— Excerpt provided —
* START *
Context: The Union government has conveyed to the Supreme Court that it has initiated the process for reexamining the sedition law (Section 124A of IPC).

Sedition Law in India Background

  • In May 2022, the apex court had suspended the use of Section 124A, stalling pending criminal trials and court proceedings under the section across the country.
  • However, allegations were made by petitioners that arrests and prosecutions under Section 124A were continuing despite the freeze.
  • The government has reiterated that examinations are in advanced stage and the final shape may be given to the exercise ahead of the next Parliament session.

What is Sedition?

  • Sedition under IPC 124A is defined as an attempt to bring in hatred or contempt or excites or attempts to excite disaffection towards the government established according to the law.
    • The expression “disaffection” includes disloyalty and all feelings of enmity;
    • Comments expressing disapprobation of Government meas­ures with a view to obtain their alteration by lawful means, without exciting hatred, contempt or disaffection, will not constitute an offence under this section;
    • Comments expressing disapprobation of the admin­istrative or Government action without exciting hatred, contempt or disaffection, will not constitute an offence under this section.
* END *
— Data provided —
* START *
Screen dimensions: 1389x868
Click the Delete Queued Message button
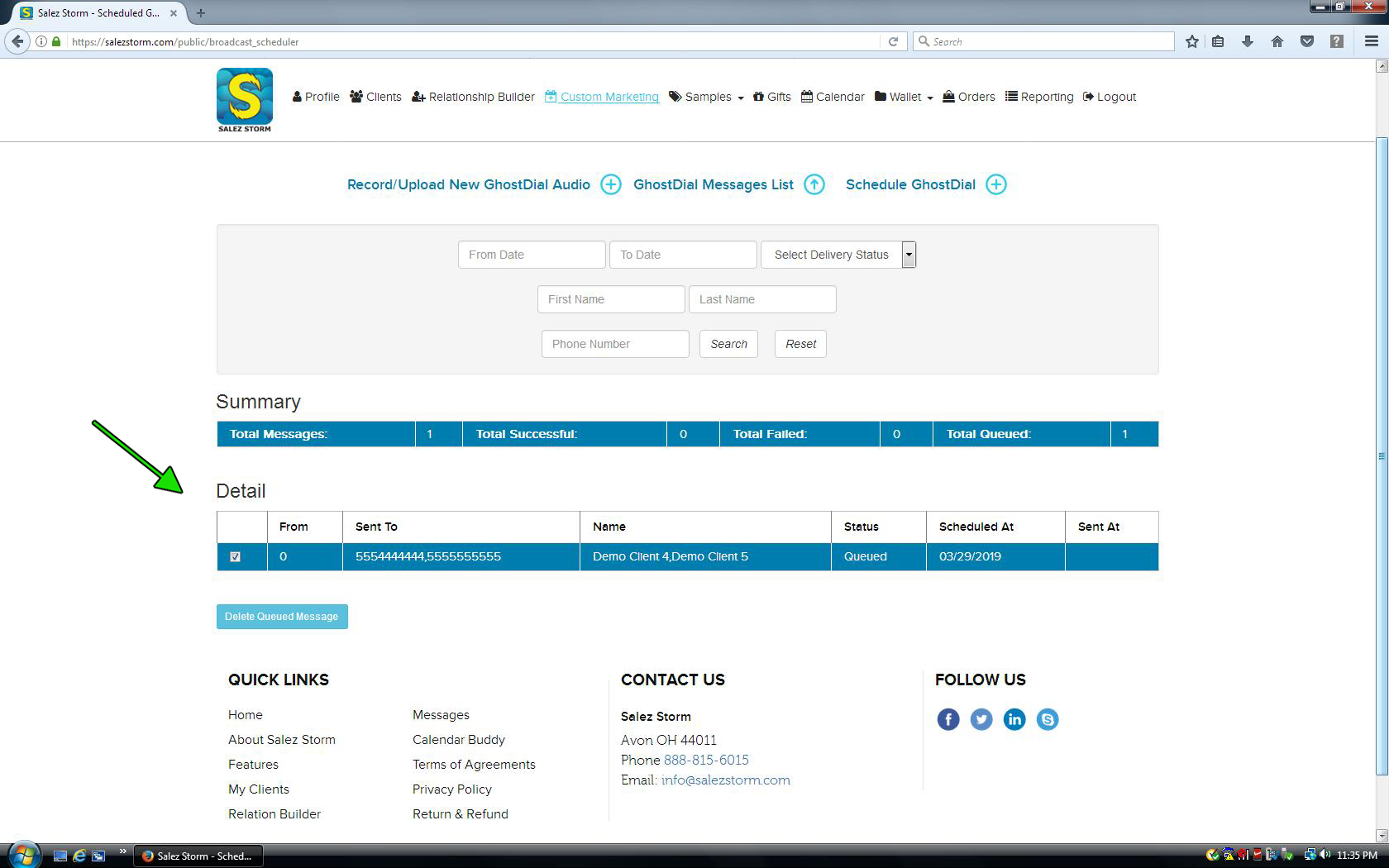(282, 617)
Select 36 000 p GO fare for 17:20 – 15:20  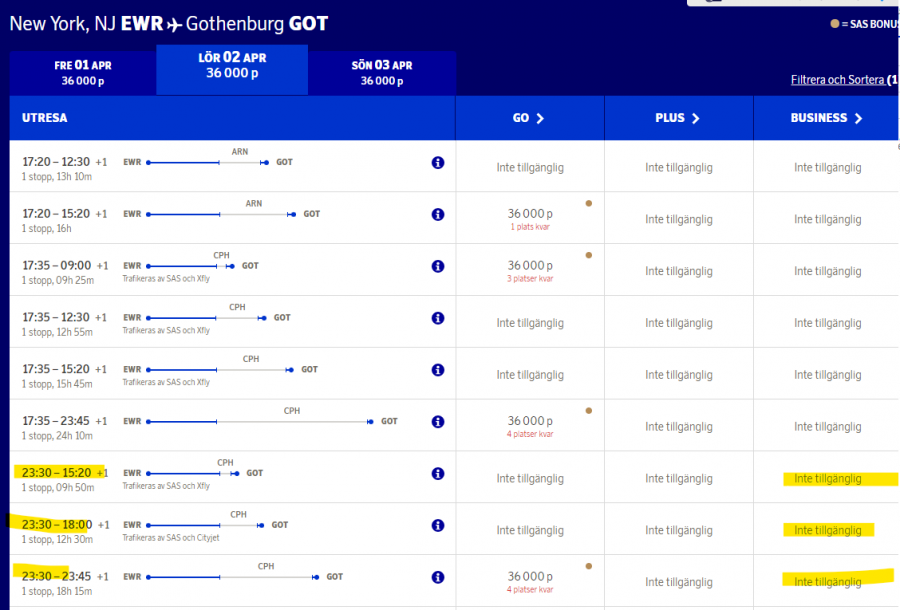point(530,215)
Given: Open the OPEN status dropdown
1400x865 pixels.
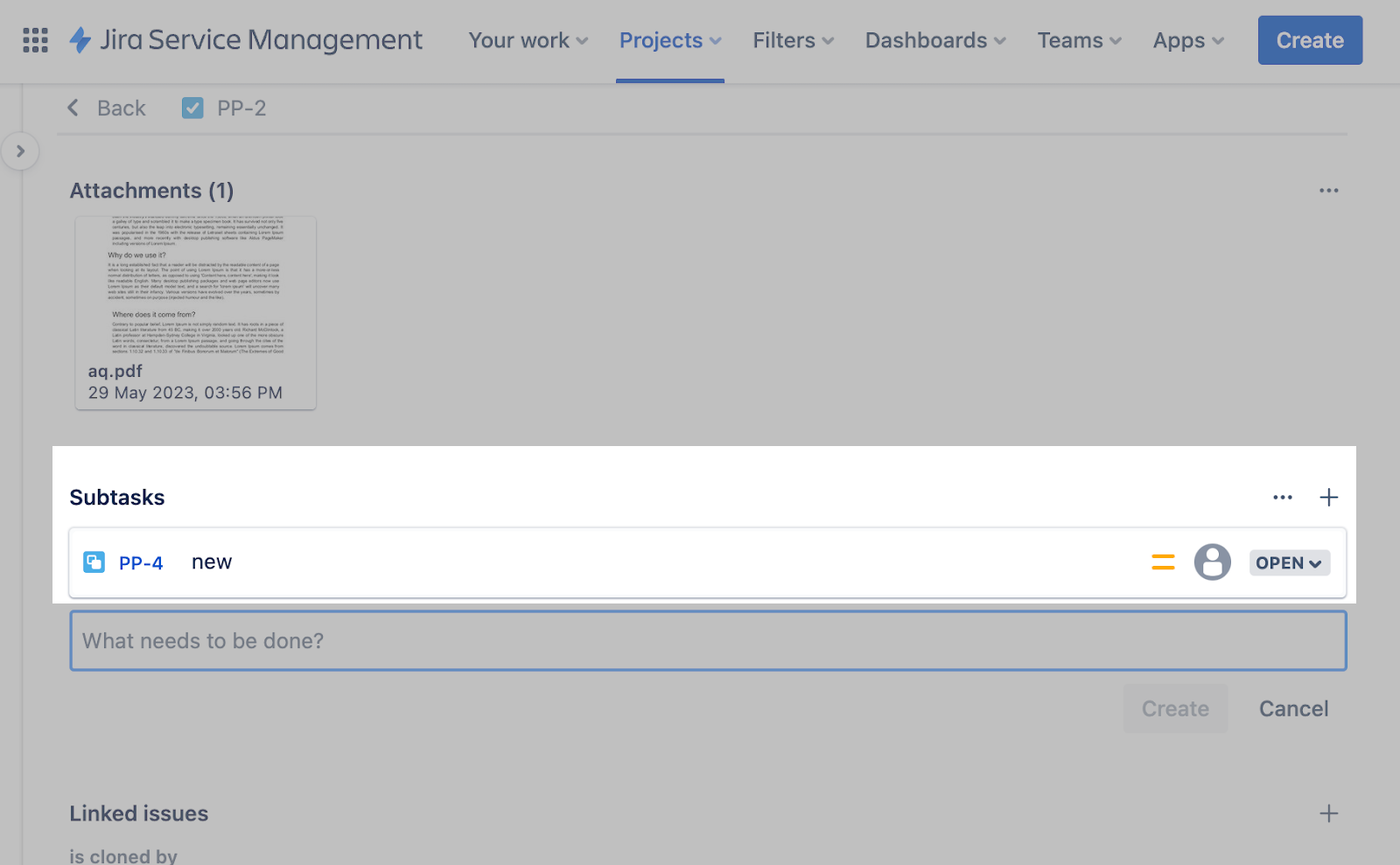Looking at the screenshot, I should tap(1289, 563).
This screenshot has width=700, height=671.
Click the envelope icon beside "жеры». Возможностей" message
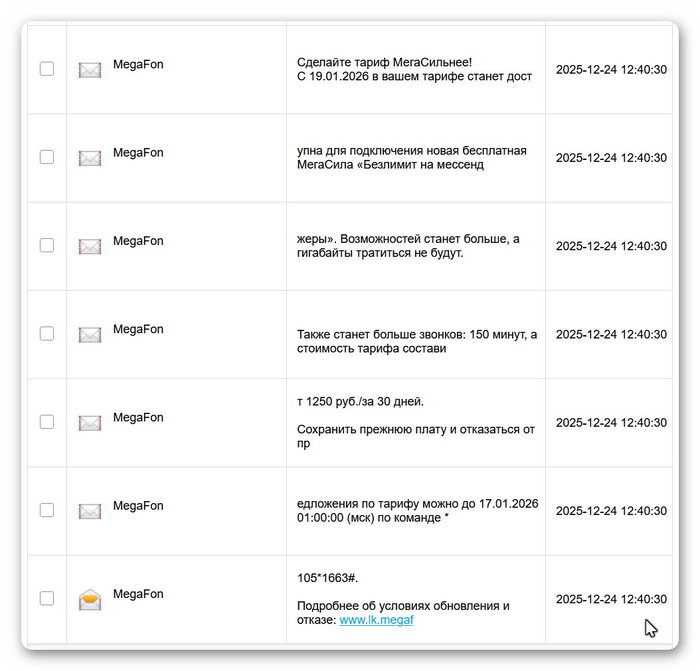coord(90,246)
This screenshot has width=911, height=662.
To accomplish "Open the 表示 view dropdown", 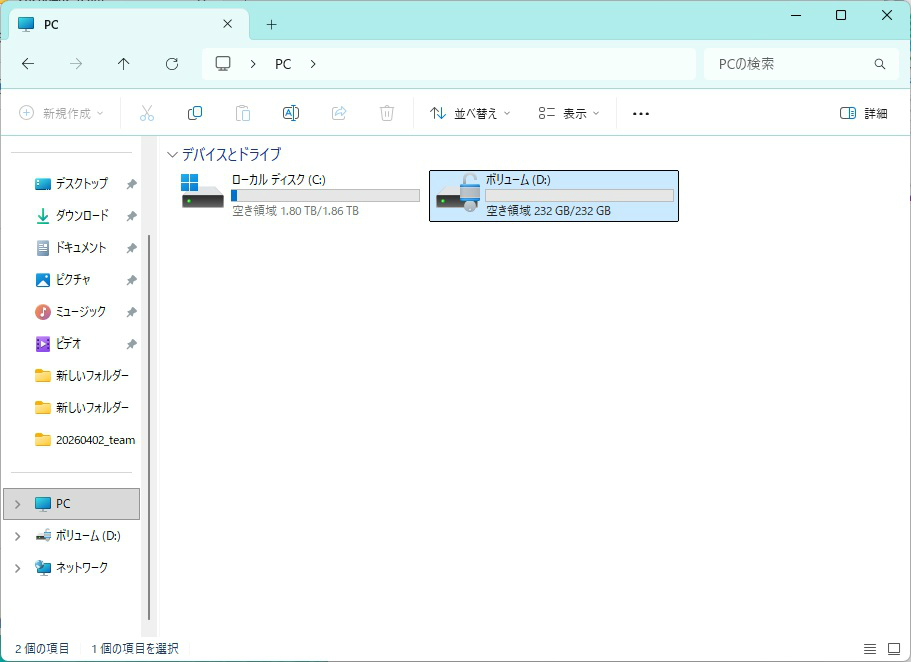I will click(x=568, y=113).
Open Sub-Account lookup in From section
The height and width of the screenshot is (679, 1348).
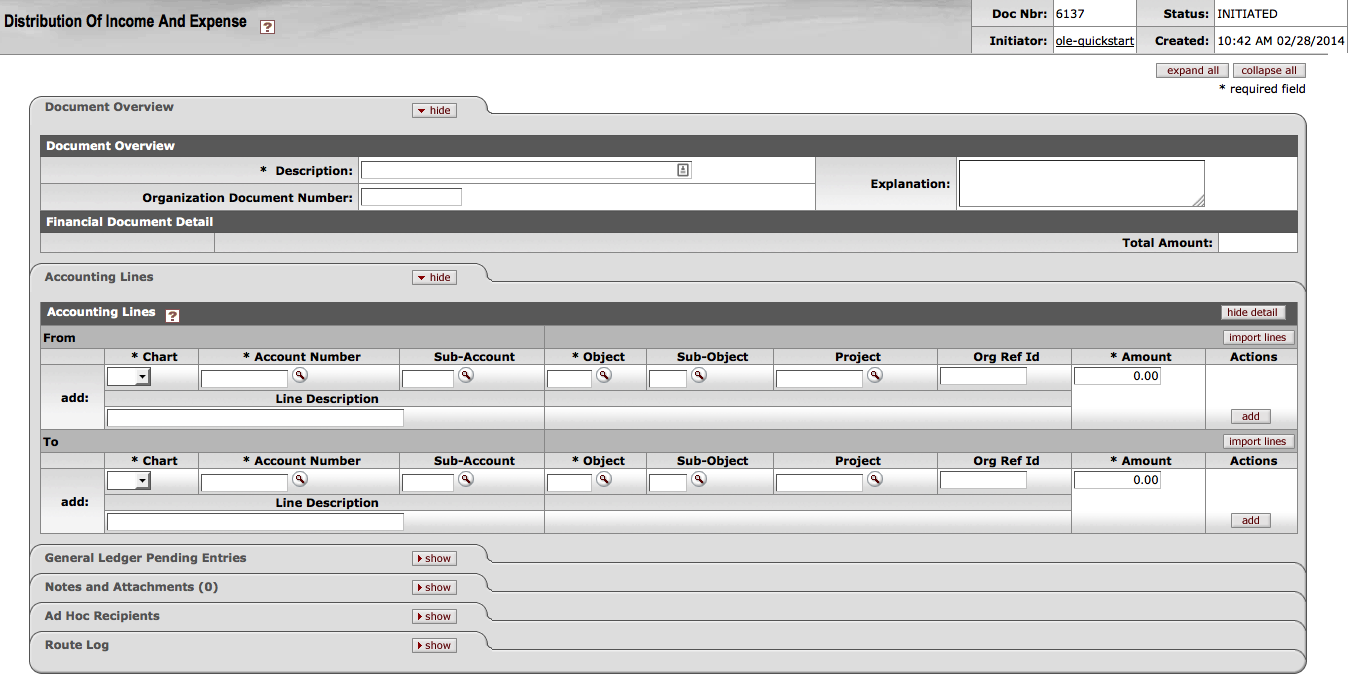tap(465, 375)
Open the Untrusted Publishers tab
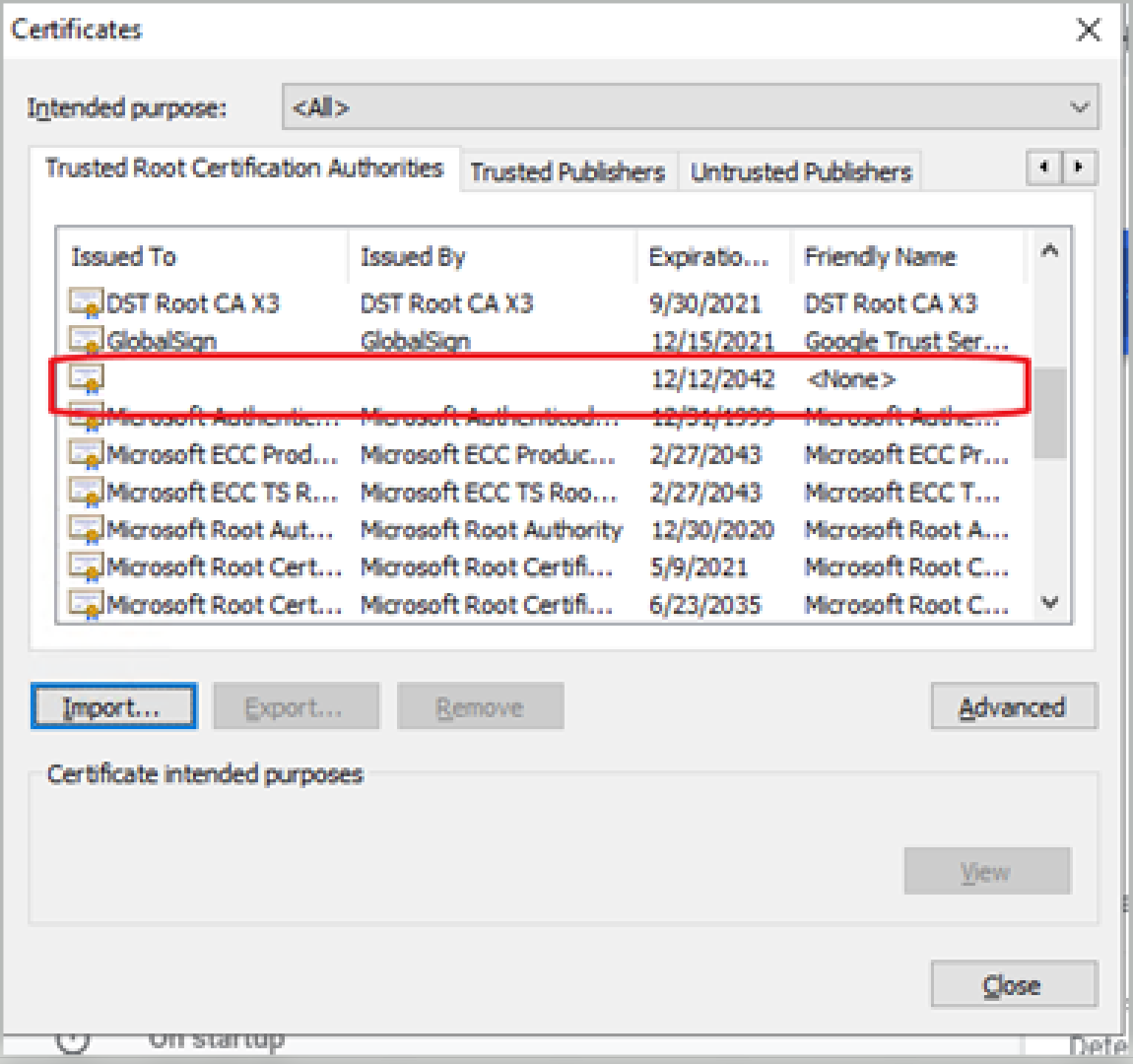 800,171
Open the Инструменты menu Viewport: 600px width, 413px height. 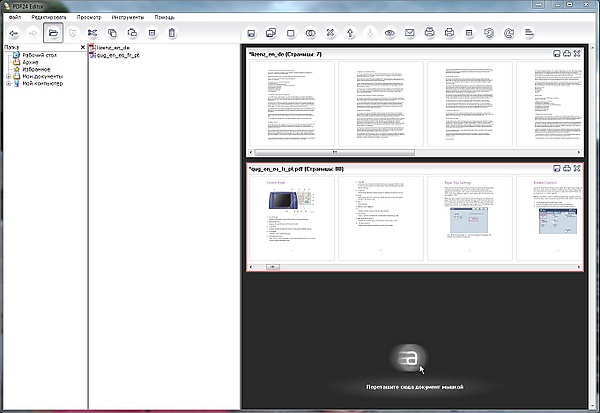(x=129, y=18)
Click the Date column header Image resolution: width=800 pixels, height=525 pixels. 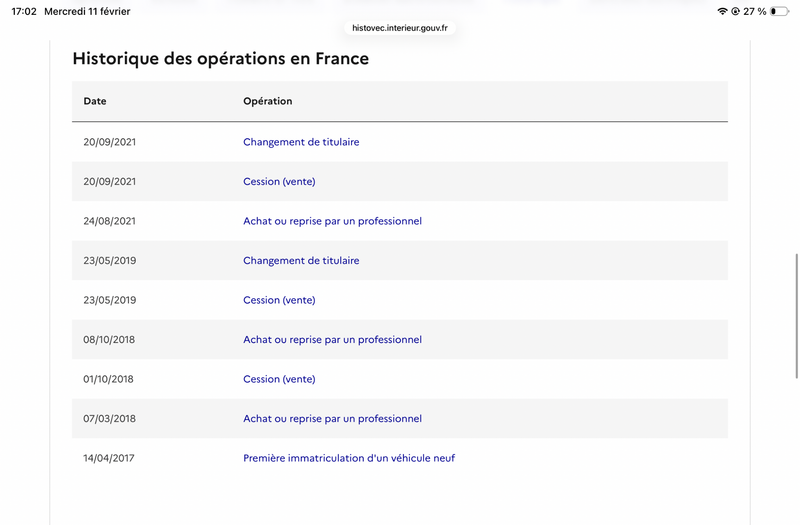[x=95, y=101]
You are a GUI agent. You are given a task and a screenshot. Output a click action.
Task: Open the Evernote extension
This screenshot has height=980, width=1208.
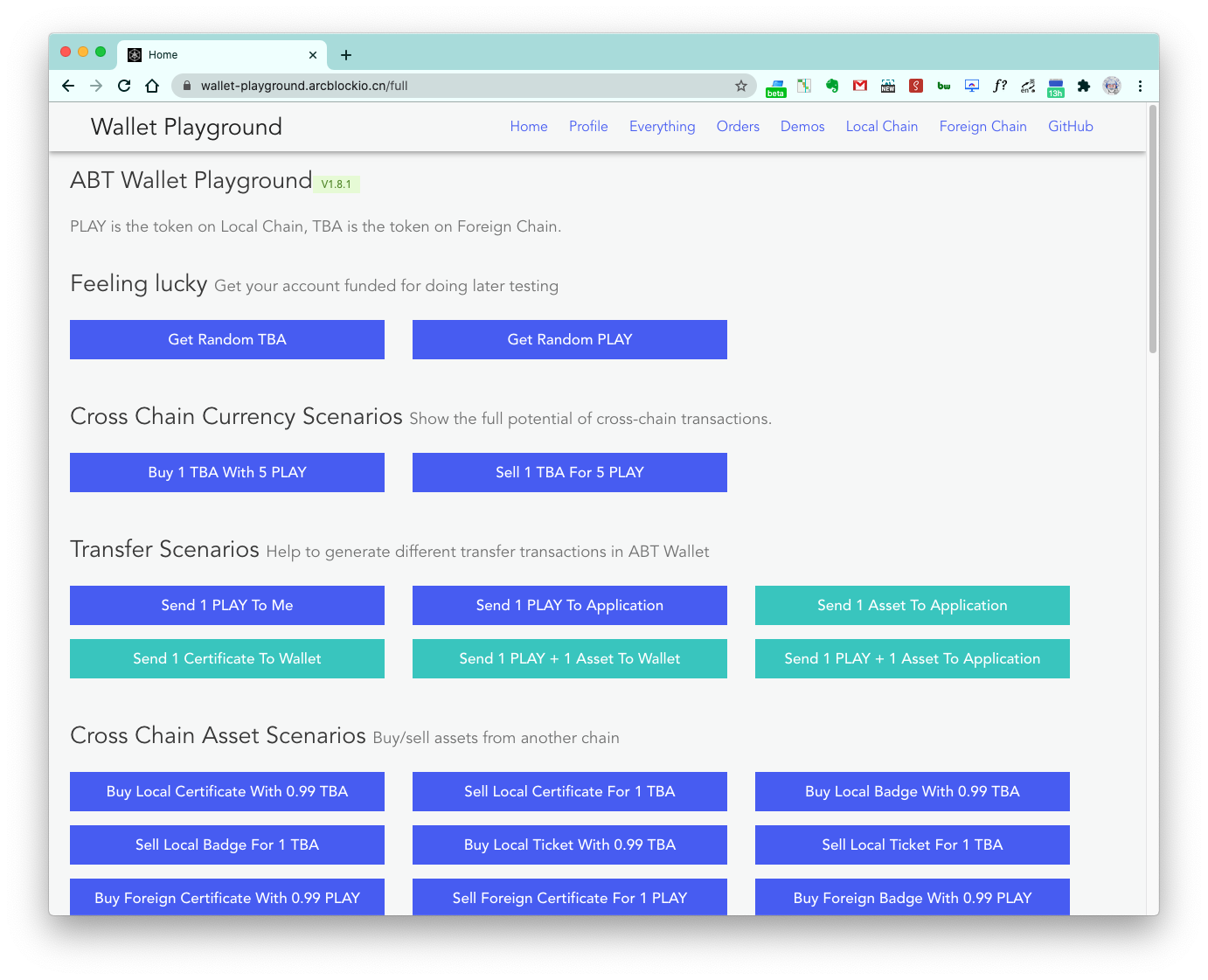pyautogui.click(x=832, y=86)
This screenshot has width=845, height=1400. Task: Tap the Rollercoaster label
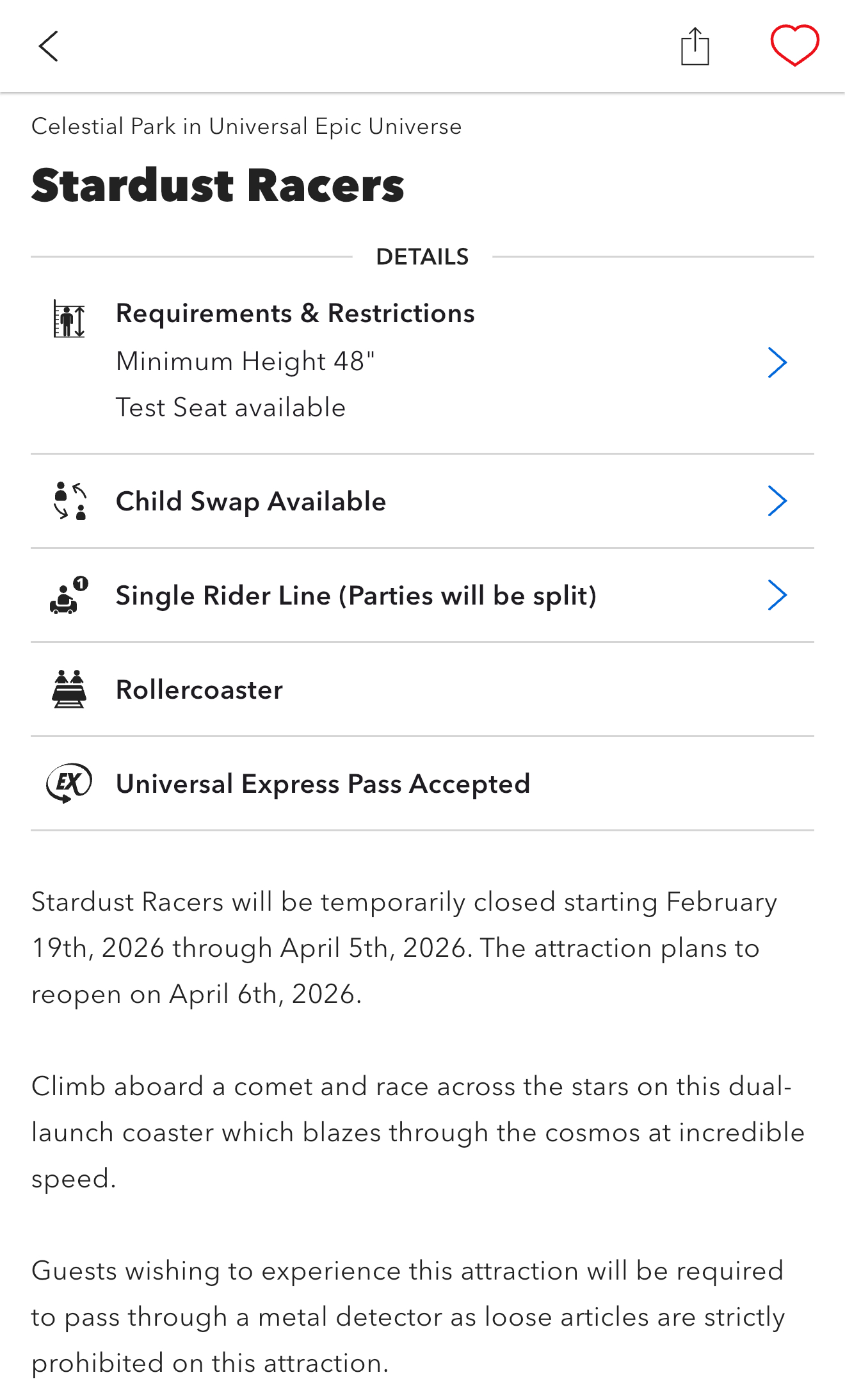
* END *
— To do —
• A. For each statement, say whether it agrees with the text on India's sedition law. Answer yes or no and quote the words that decide it: (i) The apex court suspended the use of Section 124A in May 2022. (ii) Comments disapproving of Government measures in order to change them by lawful means, without exciting hatred, contempt or disaffection, are an offence under the section. (iii) The government said the final shape of the exercise may come after the next Parliament session.
• B. Go on with the text on India's sedition law from the point where it ends.
The lines have nothing to do with this work.

— In response —
• A.
(i) Yes: "In May 2022, the apex court had suspended the use of Section 124A."
(ii) No: "will not constitute an offence under this section."
(iii) No: "the final shape may be given to the exercise ahead of the next Parliament session."

• B.
  • Sedition was included as an offence in 1890 under section 124A IPC through the Special Act XVII.
  • Punishment:
    • It is a non-bailable law that is punishable with imprisonment from three years up to life, along with a fine.
    • Individual charged under the law will be barred from a government job and their passport is seized by the government.
  • Origin of sedition law:
    • Sedition comes under Section 124A Indian Penal Code (IPC). The law was drafted by British historian-politician Thomas Babington Macaulay in 1837.
    • The British colonial government used the law to primarily suppress the writings and speeches of prominent Indian freedom fighters.
      • Mahatma Gandhi, Lokmanya Tilak, and Jogendra Chandra Bose were some of the leaders who were charged under the law, for questioning colonial administration.
    • During process of constitution framing, the sedition law was opposed by members of Constitutional Assembly, such as K.M. Munshi, who argued that such a draconian law is a threat to democracy in India.
    • The word sedition was omitted from the Constitution due to the persistent efforts of Bhupinder Singh Mann.
Evolution of Sedition Law
Evolution of Sedition Law

Stats IQ: Sedition cases in India

  • NCRB data shows that sedition cases have risen from 47 in 2014 to 93 in 2019, a massive growth of 163 percent.
  • Conviction rate: The conversion rate from cases to conviction is a mere 3 percent.
  • Highest cases: Assam (76), Haryana (42 cases), Jharkhand (40), Karnataka (38), Andhra Pradesh (32) and Jammu and Kashmir (29).
    • These states accounted for more than half the number of total sedition cases recorded in the country.
  • Substantial cases: Manipur (28), Uttar Pradesh (27), Bihar (25), Kerala (25), Nagaland (17), Delhi (13), Himachal Pradesh (12), Rajasthan (12) and West Bengal (12) registered cases in double digits.
  • Zero cases: Meghalaya, Mizoram, Andaman and Nicobar Islands, Chandigarh, Dadra and Nagar Haveli and Daman and Diu, and Puducherry did not register any sedition cases.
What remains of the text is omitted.